⟨

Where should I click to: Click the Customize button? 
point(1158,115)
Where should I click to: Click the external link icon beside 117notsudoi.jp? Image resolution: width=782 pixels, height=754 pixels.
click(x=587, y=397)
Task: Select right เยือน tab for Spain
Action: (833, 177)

⟩

#### WHAT IS EXPECTED
Return each entry without altering a single word.

#### YOUR RESPONSE
Where should I click to: Click the Customize button? 
point(1158,115)
Where should I click to: Click the external link icon beside 117notsudoi.jp? Image resolution: width=782 pixels, height=754 pixels.
click(x=587, y=397)
Task: Select right เยือน tab for Spain
Action: (833, 177)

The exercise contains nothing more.